00:00 4 Settembre 2022

Resta alto il rischio di temporali, la circolazione sull’Europa si fa più movimentata

Le correnti atlantiche continueranno a lambire l'Italia ancora per diversi giorni. A risentirne saranno soprattutto le regioni del nord, con nubi e precipitazioni sempre dietro l'angolo. Infine ci sarà spazio anche per il raffreddamento delle temperature. La circolazione di settembre nel medio e nel lungo termine diventa tumultuosa.

Resta alto il rischio di temporali, la circolazione sull’Europa si fa più movimentata

SITUAZIONE ATTUALE ED EVOLUZIONE. Con una minima sollecitazione alle quote superiori, i nostri bacini marittimi sono stati in grado di produrre tantissimi temporali. Negli ultimi giorni l’instabilità con rovesci temporaleschi di notevole intensità hanno spazzato diversi tratti della costa ligure e tirrenica. Nella maggioranza dei casi il cuore di questi sistemi temporaleschi è rimasto ben a largo sul bacino tirrenico, senza raggiungere direttamente le coste, altrimenti le conseguenze avrebbero potuto essere ben peggiori.

La circolazione atmosferica prevista in Europa in questa prima metà di settembre vedrà protagoniste le correnti oceaniche. A risentirne saranno soprattutto le regioni occidentali europee, la penisola Iberica, la Francia ed il Regno Unito, dove prevediamo diverse giornate di tempo instabile.

La prossima settimana trascorrerà ancora sotto i capricci di una depressione collocata sull’oceano Atlantico. Come sovente accade, l’Italia verrà trovarsi nel mezzo tra una situazione di instabilità che insisterà soprattutto al nord, e una ben più calda subtropicale protagonista del tempo sulle regioni del sud.

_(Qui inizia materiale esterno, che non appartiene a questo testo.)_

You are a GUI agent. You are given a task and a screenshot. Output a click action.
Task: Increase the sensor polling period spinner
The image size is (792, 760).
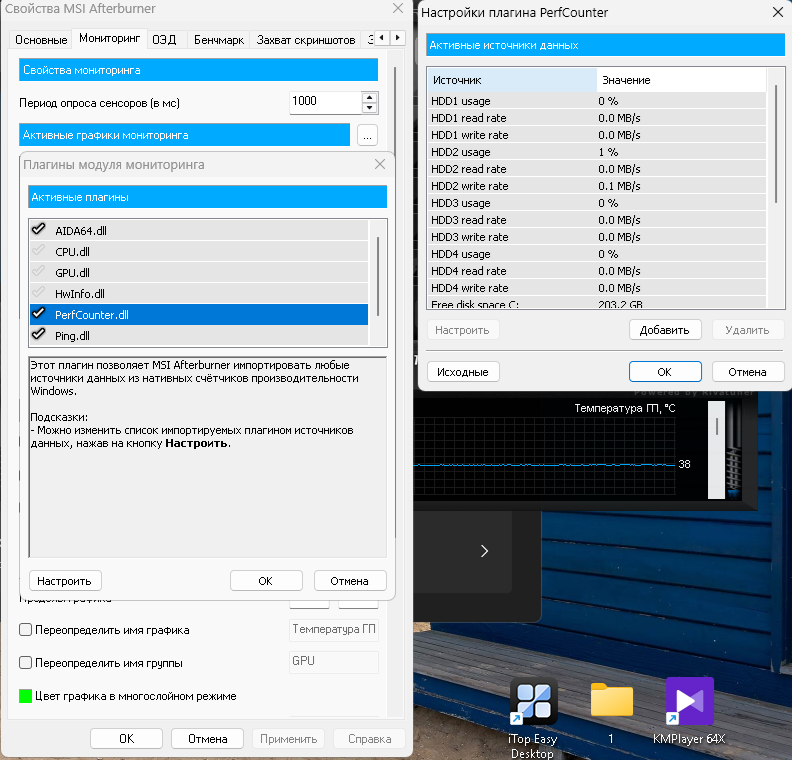(x=371, y=97)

Questo perché lo stivale è lungo, e quindi ben difficilmente si possono sperimentare stesse condizioni atmosferiche da un capo all’altro della penisola. Nuovi temporali in previsione per il nord, caldo al centro e al sud

Intanto nel brevissimo termine si osserva una nuova distensione dell’alta pressione africana sul nostro territorio a partire da lunedì 5 settembre fino almeno a mercoledì 7. Qui sotto analisi in quota del modello americano GFS riferita a martedì 6 settembre, in cui si osservano la depressione ovest europea e l’anticiclone mediterraneo:

Nel periodo successivo appare probabile una nuova spinta delle correnti atlantiche verso l’Europa centrale, quel tanto che basta da riportare temporali al nord, prolungando l’ondata di caldo al sud. Ecco una stima della pioggia che potrebbe cadere sul nostro territorio giovedì 8 settembre:

L’interferenza dall’uragano atlantico Danielle è un grattacapo in più per i modelli di previsione che ancora faticano ad inquadrare correttamente l’evoluzione del tempo sull’Europa da mercoledì 7 in avanti. Al momento i modelli propendono per un passaggio di tipo "alto", che coinvolgerebbe segnatamente il nord e marginalmente le regioni del centro. Nel prossimo weekend correnti più fresche di Libeccio e Maestrale porteranno una limata generale delle temperature.

Qui sotto vi mostriamo le anomalie di temperatura alla quota di 850hPa (circa 1500 metri) previste dal modello americano GFS per sabato 10 settembre:

SGUARDO ALLA SECONDA DECADE DI SETTEMBRE.

Addentrandoci nel mese di settembre la circolazione in ambito europeo diventerà più movimentata. Le depressioni sul nord Europa saranno più profonde, venendo alimentate da apporti più consistenti di aria fredda di derivazione polare o artica. In prospettiva i modelli mettono in luce il raffreddamento del comparto scandinavo e dell’oceano Atlantico settentrionale, con attività depressionaria che potrà spingersi senza troppi problemi verso la penisola Iberica da un lato, i Balcani dall’altro.

CONCLUSIONI. L’entrata ufficiale nel mese di settembre vede un declino dell’estate anche sul Mediterraneo. Le temperature ancora gradevoli, non mostreranno più i picchi di caldo dell’estate, se non in modo saltuario e limitato al sud Italia. Crescerà la probabilità di pioggia, sperando che questo possa alleviare la crisi idrica che affligge ancora diverse zone del Paese.